--- START ---

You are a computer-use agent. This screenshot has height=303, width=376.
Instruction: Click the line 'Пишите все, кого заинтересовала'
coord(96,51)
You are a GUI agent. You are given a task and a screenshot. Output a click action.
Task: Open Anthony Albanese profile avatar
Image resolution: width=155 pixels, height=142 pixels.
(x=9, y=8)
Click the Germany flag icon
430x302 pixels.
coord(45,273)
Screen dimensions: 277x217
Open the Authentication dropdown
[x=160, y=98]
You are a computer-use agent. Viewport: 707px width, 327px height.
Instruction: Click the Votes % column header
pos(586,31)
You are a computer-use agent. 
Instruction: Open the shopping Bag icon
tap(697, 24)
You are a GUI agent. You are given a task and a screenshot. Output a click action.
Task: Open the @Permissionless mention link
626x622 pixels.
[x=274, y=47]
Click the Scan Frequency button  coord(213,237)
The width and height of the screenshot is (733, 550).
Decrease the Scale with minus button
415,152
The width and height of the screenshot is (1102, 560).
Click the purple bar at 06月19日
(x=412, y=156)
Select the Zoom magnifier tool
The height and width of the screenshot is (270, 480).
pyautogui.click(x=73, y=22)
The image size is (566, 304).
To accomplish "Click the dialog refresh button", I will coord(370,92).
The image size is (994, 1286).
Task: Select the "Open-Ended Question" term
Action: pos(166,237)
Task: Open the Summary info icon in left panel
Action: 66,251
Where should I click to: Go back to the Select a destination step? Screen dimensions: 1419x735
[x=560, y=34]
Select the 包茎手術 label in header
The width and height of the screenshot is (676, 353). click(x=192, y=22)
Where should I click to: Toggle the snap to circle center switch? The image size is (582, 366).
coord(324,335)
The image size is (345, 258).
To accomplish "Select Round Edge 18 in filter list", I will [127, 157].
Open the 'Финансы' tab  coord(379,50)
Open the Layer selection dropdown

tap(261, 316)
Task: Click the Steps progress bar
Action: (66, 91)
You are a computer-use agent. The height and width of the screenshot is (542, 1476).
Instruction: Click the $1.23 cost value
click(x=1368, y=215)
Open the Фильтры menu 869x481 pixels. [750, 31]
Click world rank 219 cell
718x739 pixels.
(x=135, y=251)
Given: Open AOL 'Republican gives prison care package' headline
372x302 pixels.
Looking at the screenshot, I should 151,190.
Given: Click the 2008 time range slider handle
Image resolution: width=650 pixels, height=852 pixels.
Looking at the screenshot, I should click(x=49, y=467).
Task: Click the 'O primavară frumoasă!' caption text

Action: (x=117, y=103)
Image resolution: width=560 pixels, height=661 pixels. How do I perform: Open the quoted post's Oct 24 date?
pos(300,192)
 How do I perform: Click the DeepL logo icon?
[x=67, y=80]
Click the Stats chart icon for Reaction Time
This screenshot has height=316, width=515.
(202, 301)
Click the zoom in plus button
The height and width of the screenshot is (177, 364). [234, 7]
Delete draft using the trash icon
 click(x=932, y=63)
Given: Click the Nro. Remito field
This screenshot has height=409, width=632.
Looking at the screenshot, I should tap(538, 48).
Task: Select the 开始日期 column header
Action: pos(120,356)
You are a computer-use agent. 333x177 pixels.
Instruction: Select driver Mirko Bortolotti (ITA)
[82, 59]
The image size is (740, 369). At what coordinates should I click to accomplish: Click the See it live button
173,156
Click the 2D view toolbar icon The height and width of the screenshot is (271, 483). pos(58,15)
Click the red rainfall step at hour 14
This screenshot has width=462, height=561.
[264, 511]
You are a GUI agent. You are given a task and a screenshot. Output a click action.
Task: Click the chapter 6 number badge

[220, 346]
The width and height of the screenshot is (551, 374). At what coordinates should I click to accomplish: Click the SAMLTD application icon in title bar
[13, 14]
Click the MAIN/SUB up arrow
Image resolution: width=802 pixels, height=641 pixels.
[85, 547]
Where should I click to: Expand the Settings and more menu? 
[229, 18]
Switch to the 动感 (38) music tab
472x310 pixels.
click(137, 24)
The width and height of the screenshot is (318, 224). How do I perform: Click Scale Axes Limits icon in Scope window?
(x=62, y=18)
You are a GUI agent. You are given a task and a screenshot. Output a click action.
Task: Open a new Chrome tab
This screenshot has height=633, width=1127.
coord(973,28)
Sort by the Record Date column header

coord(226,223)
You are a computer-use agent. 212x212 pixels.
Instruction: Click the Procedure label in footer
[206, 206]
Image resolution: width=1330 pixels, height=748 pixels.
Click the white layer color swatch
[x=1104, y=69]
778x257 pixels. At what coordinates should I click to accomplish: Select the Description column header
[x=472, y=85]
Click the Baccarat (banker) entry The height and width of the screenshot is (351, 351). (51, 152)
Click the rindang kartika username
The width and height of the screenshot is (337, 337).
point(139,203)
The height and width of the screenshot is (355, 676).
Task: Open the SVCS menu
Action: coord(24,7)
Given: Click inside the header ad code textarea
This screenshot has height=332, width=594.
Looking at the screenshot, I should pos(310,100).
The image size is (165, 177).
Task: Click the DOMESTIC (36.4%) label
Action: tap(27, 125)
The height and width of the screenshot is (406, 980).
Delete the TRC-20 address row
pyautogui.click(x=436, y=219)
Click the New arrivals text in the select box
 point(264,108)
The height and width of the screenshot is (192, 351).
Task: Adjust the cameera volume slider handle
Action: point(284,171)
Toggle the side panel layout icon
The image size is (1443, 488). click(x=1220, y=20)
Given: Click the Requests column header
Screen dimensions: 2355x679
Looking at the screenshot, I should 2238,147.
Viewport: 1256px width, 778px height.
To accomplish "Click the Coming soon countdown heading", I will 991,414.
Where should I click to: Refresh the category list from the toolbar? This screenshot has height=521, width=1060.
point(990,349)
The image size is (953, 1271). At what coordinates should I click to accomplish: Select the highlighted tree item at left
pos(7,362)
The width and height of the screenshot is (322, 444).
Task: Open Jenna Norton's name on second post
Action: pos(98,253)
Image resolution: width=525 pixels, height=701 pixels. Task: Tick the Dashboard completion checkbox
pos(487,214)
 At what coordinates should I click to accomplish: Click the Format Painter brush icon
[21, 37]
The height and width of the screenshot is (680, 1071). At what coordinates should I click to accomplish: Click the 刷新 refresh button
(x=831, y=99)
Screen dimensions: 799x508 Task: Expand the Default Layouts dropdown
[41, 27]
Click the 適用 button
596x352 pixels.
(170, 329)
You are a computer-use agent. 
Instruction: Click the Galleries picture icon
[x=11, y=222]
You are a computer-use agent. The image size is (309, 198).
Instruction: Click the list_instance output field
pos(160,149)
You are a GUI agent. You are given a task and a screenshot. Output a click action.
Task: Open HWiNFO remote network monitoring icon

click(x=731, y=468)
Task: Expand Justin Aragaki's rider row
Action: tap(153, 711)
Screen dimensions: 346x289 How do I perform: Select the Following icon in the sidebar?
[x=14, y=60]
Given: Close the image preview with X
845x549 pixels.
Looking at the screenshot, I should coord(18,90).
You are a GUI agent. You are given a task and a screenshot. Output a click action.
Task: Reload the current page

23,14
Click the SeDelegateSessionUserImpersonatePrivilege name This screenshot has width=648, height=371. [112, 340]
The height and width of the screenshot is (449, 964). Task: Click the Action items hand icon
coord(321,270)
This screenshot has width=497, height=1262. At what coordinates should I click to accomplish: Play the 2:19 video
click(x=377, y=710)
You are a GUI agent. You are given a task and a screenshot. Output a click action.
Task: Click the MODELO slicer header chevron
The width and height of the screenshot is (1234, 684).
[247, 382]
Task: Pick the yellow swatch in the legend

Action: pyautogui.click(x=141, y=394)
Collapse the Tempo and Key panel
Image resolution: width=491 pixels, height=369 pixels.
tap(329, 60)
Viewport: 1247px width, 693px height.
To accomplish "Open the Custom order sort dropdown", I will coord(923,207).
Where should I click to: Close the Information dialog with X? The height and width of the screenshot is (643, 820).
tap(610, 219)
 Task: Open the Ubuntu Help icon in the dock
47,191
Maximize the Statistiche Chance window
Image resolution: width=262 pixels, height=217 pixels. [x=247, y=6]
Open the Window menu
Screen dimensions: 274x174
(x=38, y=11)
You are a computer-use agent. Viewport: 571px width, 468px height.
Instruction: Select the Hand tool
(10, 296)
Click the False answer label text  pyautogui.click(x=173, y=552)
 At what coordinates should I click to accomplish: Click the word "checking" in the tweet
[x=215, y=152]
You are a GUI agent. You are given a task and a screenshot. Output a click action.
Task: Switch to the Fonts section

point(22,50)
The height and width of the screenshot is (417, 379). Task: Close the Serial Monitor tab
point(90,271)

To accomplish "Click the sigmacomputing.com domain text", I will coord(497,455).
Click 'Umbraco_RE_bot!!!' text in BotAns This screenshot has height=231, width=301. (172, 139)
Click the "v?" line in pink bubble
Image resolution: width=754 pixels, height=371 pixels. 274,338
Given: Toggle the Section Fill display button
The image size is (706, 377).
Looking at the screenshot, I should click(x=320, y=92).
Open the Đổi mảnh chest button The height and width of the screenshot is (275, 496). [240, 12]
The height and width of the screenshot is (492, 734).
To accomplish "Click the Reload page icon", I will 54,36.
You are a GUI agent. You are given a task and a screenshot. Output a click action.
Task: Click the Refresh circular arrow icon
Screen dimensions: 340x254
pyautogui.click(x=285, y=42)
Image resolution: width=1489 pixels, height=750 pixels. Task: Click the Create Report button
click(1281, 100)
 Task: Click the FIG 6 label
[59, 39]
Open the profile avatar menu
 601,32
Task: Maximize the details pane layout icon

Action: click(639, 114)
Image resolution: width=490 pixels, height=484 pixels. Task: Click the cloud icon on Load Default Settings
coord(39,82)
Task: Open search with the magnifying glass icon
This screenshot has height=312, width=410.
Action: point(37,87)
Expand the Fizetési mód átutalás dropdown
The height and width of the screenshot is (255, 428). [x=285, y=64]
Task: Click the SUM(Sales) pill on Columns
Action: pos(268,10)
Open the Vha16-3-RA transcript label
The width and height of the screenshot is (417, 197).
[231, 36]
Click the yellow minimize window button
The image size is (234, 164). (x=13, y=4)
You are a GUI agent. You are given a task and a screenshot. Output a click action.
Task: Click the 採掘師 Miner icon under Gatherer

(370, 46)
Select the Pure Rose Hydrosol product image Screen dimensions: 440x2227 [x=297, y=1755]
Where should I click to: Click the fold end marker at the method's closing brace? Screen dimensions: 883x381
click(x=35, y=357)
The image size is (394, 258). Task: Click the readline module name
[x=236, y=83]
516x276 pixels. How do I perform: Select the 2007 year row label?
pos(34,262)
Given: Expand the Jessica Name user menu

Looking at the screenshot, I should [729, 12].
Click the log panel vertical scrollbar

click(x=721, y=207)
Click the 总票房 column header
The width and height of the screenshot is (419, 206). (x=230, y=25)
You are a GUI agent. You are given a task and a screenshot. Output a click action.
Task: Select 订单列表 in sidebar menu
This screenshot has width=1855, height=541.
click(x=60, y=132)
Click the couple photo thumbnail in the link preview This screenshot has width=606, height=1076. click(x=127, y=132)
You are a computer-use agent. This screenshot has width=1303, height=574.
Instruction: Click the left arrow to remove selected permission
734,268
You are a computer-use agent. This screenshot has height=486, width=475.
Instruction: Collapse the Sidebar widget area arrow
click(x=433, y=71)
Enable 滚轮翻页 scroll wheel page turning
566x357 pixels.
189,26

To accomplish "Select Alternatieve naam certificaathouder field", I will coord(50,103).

--- END ---

* **Task statement**
Count each line above where the string "Viewport" occurs. Give the number only.

* **Answer to this task**
4